The Presentation layer is responsible for all interaction with the outside world, i.e., human beings and external software components. VoiceXML 3.0 *is* the Presentation layer. Designed originally for human-computer interaction, VoiceXML "presents" a dialog by accepting audio and dtmf input and producing audio and video output.
This document specifies the VoiceXML 3.0 language as a collection of modules. Each module is described at two levels:
The resources, resource controllers, and the events they generate are intended only to describe the semantics of VoiceXML 3. Implementations are not required to use SCXML to implement VoiceXML 3, nor must they create objects corresponding to resources, resource controllers, and the SCXML events they raise. The logical components are useful for describing how different syntax use similar resources or for future extensions to the language that may use these resources or hook into specific places in the semantic framework, but only the behavior exposed is necessary for a conformant VoiceXML 3 interpreter.
It is important to note that the semantic framework described here is a logical one. The resources, resource controllers, and the events they generate are intended only to describe the semantics of VoiceXML 3. Implementations are not required to use SCXML to implement VoiceXML 3, nor must they create objects corresponding to resources, resource controllers, and the SCXML events they raise. These logical SCXML events must be distinguished from the author-visible DOM events that are a mandatory part of the VoiceXML 3 language. Implementations MUST raise these DOM events and process them in the manner described in Section 4.3 Event Model . The interaction between actual DOM events and logical SCXML events is described in Section 4.4 Document Initialization and Execution, below.
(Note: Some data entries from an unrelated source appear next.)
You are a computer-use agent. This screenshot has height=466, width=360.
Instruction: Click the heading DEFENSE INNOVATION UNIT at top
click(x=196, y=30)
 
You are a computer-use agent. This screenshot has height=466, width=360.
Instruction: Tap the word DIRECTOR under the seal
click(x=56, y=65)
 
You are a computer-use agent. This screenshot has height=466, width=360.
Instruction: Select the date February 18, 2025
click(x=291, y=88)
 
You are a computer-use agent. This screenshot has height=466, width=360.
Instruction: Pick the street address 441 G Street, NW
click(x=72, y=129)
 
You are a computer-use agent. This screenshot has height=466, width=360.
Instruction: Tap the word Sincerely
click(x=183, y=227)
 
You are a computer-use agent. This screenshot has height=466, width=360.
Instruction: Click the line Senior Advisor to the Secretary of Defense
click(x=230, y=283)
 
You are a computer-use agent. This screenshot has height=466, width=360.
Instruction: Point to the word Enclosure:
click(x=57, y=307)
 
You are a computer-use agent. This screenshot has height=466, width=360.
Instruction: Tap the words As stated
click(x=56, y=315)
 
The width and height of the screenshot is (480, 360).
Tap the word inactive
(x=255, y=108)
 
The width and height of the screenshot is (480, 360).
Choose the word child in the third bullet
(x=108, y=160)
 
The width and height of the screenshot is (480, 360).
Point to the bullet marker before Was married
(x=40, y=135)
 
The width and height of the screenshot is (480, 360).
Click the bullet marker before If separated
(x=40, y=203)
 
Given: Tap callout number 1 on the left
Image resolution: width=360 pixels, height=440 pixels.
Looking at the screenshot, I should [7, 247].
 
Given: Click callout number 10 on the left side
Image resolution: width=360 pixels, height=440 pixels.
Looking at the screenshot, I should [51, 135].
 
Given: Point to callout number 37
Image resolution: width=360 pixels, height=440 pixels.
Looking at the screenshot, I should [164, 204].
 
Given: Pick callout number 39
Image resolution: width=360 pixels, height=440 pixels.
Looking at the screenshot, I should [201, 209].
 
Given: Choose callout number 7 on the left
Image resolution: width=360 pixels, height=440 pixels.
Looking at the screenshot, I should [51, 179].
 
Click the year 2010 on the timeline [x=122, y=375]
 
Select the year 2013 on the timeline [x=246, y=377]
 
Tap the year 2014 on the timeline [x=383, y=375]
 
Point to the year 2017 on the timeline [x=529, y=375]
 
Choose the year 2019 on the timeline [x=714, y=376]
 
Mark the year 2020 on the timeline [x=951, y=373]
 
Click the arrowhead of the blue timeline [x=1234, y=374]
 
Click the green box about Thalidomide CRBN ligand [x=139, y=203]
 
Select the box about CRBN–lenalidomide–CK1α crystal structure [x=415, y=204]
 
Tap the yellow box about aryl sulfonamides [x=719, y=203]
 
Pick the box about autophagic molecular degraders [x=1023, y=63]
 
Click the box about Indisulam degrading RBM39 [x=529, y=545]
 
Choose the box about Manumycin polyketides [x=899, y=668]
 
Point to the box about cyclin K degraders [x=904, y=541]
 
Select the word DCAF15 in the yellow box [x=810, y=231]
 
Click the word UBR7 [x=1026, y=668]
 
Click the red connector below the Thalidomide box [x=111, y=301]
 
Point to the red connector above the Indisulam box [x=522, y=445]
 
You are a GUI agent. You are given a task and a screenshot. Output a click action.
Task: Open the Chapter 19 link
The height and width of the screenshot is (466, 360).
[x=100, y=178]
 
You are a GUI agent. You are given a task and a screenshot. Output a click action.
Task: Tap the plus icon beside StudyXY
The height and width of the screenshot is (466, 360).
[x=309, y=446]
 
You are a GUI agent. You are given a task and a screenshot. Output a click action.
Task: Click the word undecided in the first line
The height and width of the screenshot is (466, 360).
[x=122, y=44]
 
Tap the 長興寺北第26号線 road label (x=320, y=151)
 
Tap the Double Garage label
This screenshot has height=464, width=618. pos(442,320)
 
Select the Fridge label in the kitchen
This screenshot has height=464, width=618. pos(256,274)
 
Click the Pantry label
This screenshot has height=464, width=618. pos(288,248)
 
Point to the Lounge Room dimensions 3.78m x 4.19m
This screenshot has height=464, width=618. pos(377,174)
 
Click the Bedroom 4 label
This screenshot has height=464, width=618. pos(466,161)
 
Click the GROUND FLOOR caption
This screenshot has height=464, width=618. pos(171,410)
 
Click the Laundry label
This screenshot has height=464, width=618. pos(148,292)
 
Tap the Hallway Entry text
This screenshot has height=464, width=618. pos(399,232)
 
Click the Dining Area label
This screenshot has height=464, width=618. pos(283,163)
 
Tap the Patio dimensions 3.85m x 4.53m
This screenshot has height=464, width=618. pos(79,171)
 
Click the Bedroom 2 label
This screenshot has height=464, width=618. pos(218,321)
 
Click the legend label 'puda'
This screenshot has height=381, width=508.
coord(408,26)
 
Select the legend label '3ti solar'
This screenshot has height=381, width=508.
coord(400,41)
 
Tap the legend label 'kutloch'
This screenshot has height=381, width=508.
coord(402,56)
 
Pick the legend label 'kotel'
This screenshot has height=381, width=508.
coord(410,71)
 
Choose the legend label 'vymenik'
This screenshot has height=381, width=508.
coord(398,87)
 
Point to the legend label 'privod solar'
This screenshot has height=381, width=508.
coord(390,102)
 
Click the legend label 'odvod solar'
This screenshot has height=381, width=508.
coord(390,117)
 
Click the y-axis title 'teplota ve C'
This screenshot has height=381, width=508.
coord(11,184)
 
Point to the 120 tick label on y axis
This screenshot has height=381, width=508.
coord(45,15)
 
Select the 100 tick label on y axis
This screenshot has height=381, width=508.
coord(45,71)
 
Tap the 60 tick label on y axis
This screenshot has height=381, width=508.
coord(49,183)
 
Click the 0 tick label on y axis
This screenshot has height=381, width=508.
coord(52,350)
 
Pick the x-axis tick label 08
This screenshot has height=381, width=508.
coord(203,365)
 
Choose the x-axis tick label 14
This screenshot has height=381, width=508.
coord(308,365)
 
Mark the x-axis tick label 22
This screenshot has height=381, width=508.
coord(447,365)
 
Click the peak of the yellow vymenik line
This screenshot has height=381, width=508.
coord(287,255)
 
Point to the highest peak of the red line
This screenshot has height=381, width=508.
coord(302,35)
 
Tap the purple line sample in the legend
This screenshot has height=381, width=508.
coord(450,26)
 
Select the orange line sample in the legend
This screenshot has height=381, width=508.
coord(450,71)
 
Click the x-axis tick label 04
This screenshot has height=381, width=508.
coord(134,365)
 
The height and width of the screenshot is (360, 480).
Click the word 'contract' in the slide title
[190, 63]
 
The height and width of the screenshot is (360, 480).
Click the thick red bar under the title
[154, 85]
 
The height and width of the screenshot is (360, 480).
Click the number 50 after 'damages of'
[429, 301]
The semantic model is a conceptual representation of the underlying behavior of VoiceXML (form interpretation, prompt selection, etc). Each VoiceXML 3.0 module such as form interpretation, prompt selection, etc, contains a conceptual representation of its the underlying behavior expressed in terms of resources and resource controllers. While the resources and resource controllers are not exposed directly in the markup, they are used to define the semantics of VoiceXML 3.0 markup elements.
For example, Figure 1 presents a high-level semantic description of the PromptQueue which consists of the PromptController, Prompt Queue resource, and SSML/media player. For a detailed description of the semantics of the Prompt Queue, see state chart representation in Section 5.2.1 State Chart Representation and the SCMXL representation in Section 5.2.2 SCXML Representation. Section 5.2.3 Defined Events defines each event.
(Additional examples TBD)
The VoiceXML 3.0 semantic model is illustrated in Figure 1.
Editorial note | |
Section 4.1. Replace Figure 1 by a picture illustrating the three levels of (resource controller, resources, devices) with three examples corresponding to the examples of section 4.1.2 -- JimL |
Editorial note | |
More architecture diagrams will be added in later versions. |
It is important to note that this model places no burden or requirements that a VoiceXML interpreter must implement behavior as described in the model. Rather, the requirement is that the behavior must be the same as if it were implemented as described, but it is permitted to have optimizations or different architecture behind the implementation of the markup interpretation.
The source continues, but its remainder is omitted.